Alumina compact 31E: cylindrical shape (annular) with a diameter of 185 mm, an inner diameter of 125 mm, and a thickness of 5 mm
Alumina molded body 31F: cylindrical shape with outer diameter 185mm, inner diameter 175mm, height 690mm Alumina molded body 31G: cylindrical shape with outer diameter 135mm, inner diameter 125mm, height 690mm Alumina molded body 31H: diameter 185mm, inner diameter 125mm, thickness 5mm Cylindrical shape (annular)

The alumina molded body 31E was used as a mold release agent that fills the bottom of the container body 21 in the step shown in FIG.
The alumina molded body 31F was used as a release agent disposed on the container main body 21 side in the step shown in FIG.
The alumina molded body 31G was used as a mold release agent disposed on the inner wall 21b side in the step shown in FIG.
In the step shown in FIG. 5C, the alumina molded body 31H was used as a mold release agent for further filling the filled material to be sintered 2A.

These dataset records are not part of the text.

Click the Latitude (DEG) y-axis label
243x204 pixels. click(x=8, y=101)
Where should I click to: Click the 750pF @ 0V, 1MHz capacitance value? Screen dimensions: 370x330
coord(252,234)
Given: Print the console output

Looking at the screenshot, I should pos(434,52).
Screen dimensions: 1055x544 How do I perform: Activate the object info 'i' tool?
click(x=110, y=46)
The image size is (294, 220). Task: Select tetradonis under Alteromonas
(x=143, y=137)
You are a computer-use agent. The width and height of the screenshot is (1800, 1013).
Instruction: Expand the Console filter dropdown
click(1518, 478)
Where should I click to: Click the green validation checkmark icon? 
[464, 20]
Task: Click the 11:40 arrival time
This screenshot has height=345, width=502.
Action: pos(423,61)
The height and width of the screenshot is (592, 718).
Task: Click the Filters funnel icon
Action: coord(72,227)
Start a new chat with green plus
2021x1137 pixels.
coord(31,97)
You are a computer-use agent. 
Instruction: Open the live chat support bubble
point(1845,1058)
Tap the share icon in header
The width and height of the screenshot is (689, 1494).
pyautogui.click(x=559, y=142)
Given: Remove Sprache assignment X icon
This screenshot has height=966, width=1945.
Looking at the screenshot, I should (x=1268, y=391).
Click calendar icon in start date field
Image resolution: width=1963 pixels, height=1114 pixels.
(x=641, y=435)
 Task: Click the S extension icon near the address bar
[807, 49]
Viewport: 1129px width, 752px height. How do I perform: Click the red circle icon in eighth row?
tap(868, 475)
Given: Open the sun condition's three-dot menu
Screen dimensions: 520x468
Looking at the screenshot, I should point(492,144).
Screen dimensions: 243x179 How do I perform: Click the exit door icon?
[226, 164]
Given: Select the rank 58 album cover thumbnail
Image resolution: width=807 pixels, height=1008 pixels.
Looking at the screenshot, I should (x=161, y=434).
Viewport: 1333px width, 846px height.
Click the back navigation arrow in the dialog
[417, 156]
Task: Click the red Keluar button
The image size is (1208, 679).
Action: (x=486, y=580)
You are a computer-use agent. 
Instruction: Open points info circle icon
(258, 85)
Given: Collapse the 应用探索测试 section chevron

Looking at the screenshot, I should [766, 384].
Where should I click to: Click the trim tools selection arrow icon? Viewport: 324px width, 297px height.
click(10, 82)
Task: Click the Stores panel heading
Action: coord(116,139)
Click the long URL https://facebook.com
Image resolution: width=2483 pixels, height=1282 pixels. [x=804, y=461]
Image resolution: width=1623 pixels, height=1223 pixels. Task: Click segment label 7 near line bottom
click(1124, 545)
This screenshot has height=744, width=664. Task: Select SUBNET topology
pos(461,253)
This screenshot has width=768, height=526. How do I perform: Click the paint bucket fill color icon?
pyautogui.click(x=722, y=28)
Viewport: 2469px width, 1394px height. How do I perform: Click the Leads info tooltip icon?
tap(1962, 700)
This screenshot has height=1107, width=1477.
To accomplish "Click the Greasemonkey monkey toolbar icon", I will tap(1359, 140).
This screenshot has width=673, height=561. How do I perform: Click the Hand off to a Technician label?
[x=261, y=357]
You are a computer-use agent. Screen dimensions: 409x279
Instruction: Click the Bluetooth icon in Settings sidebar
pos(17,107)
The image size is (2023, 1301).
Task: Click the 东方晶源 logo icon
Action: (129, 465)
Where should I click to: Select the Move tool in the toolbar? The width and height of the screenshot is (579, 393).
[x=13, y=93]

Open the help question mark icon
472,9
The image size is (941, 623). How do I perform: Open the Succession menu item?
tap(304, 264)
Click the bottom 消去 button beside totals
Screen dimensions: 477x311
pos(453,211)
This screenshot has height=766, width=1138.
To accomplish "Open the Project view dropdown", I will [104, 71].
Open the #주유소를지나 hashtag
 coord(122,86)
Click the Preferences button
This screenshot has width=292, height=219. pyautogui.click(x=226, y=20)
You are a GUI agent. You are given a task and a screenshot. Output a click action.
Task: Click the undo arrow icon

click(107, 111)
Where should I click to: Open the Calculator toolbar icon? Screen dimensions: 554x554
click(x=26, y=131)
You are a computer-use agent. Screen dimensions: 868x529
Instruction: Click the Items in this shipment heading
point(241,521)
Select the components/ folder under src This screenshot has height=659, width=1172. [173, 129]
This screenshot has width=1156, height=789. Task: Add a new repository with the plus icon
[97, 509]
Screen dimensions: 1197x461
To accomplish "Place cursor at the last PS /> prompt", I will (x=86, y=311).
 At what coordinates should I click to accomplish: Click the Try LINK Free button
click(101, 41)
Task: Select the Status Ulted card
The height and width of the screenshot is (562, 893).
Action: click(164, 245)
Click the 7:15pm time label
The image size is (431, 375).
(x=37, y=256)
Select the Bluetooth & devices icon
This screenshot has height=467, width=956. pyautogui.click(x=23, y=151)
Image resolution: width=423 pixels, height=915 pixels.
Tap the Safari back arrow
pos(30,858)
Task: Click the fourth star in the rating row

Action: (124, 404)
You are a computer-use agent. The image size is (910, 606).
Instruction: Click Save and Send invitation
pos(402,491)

  Cylindrical target of Example 2-8 in the same manner as in Example 1-1, except that the release agent was changed to the above-mentioned alumina molded body and no partition (first partition, second partition) was used. The manufacturing method of material was implemented.

(Example 2-9)
Same as Example 2-1 except that the release agent was changed to one in which the molybdenum sheets used in Example 1-9 were stacked and that no partitions (first partition, second partition) were used. Then, the manufacturing method of the cylindrical target material of Example 2-9 was carried out.

(Example 2-10)
Same as Example 2-1 except that the release agent was changed to a stack of two tungsten sheets used in Example 1-10 and that no partition (first partition, second partition) was used. Then, the manufacturing method of the cylindrical target material of Example 2-10 was carried out.

(Example 2-11)
The release agent was the same as in Example 2-1, except that the tantalum sheet used in Example 1-11 was changed to a stack of two and that no partition (first partition, second partition) was used. Then, the manufacturing method of the cylindrical target material of Example 2-11 was carried out.

(Example 2-12)
The method for producing a cylindrical target material of Example 2-12 was carried out in the same manner as in Example 2-1, except that the release agent was changed to the titanium nitride powder used in Example 1-12.

(Example 2-13)
A method for producing a cylindrical target material of Example 2-13 was carried out in the same manner as in Example 2-1, except that the release agent was changed to the chromium oxide powder used in Example 1-13.

(Example 2-14)
The method for producing the cylindrical target material of Example 2-14 was carried out in the same manner as in Example 2-1, except that the release agent was changed to the zirconium oxide powder used in Example 1-14.

(Example 2-15)
The method for producing a cylindrical target material of Example 2-15 was carried out in the same manner as in Example 2-1, except that the release agent was changed to the zirconia balls used in Example 1-15.

(Example 2-16)
The method for producing the cylindrical target material of Example 2-16 was carried out in the same manner as in Example 2-1, except that the release agent was changed to the tantalum powder used in Example 1-16.

(Example 2-17)
The manufacturing method of the cylindrical target material of Example 2-17 was implemented like Example 2-1, except having changed the mold release agent into the niobium powder used in Example 1-17.

(Example 2-18)
The method for producing the cylindrical target material of Example 2-18 was carried out in the same manner as in Example 2-1, except that the release agent was changed to the molybdenum powder used in Example 1-18.

(Example 2-19)
Except that the release agent was changed to tungsten powder (powder diameter is 43 μm or less, High Purity Chemical Laboratory), in the same manner as in Example 2-1, a method for producing a cylindrical target material of Example 2-19 Carried out.

[Example 2-20]
(Raw material adjustment)
Zinc oxide powder (ZnO: manufactured by Hakusuitec Co., Ltd., purity 99.9%, primary particle size 1.5 μm) was calcined at 1200 ° C. for 10 hours in the atmosphere. The temperature was raised from room temperature to 1200 ° C. at a rate of 10 ° C./min. After calcination, coarse pulverization was performed using a hammer mill to obtain a calcined zinc oxide powder.
The tap density of the obtained calcined zinc oxide powder was measured to be 3.91 g / cm ³ .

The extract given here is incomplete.